### Data extract

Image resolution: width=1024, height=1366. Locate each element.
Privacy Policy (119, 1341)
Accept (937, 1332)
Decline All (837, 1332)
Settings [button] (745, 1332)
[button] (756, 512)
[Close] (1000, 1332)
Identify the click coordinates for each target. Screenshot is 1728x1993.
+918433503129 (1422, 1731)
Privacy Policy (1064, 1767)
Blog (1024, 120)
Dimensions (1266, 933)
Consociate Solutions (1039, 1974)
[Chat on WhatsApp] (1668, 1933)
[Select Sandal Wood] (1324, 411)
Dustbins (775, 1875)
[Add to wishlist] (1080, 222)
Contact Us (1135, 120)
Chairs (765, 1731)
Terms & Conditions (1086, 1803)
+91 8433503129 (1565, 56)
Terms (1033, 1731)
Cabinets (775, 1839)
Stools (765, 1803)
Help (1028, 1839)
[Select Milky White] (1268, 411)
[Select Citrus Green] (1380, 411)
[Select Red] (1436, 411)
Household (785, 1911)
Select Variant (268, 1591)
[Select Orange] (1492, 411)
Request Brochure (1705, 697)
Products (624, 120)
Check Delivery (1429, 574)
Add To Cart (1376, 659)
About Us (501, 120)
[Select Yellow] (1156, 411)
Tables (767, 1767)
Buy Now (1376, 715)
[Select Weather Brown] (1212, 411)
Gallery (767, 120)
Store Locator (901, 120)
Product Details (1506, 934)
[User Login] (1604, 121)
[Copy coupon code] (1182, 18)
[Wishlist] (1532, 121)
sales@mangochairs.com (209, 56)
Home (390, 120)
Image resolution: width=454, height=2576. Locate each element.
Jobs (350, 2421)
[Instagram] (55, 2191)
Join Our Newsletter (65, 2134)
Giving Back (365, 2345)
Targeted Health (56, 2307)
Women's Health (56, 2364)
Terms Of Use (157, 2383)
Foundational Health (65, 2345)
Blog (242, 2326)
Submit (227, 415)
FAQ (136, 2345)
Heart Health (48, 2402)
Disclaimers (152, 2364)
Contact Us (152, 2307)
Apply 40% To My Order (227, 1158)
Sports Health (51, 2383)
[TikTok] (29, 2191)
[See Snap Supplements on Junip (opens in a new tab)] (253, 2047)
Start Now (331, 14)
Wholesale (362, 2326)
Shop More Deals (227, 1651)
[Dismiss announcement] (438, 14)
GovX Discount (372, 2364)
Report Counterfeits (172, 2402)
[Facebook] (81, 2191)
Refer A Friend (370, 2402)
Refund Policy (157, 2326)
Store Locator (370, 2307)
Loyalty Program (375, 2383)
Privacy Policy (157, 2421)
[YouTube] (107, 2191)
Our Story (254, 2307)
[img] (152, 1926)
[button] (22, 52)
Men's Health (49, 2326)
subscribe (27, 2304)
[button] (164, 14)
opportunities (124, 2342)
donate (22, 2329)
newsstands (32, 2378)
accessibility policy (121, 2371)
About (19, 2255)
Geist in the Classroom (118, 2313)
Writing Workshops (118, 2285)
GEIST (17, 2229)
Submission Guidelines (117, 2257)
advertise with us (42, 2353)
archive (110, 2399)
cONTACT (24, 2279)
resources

### Exercise requirements
All that is wanted is the stretch of lines above from the one containing "Targeted Health (56, 2307)" through the one containing "Sports Health (51, 2383)", duplicated exactly.

### Exercise answer
Targeted Health (56, 2307)
Women's Health (56, 2364)
Terms Of Use (157, 2383)
Foundational Health (65, 2345)
Blog (242, 2326)
Submit (227, 415)
FAQ (136, 2345)
Heart Health (48, 2402)
Disclaimers (152, 2364)
Contact Us (152, 2307)
Apply 40% To My Order (227, 1158)
Sports Health (51, 2383)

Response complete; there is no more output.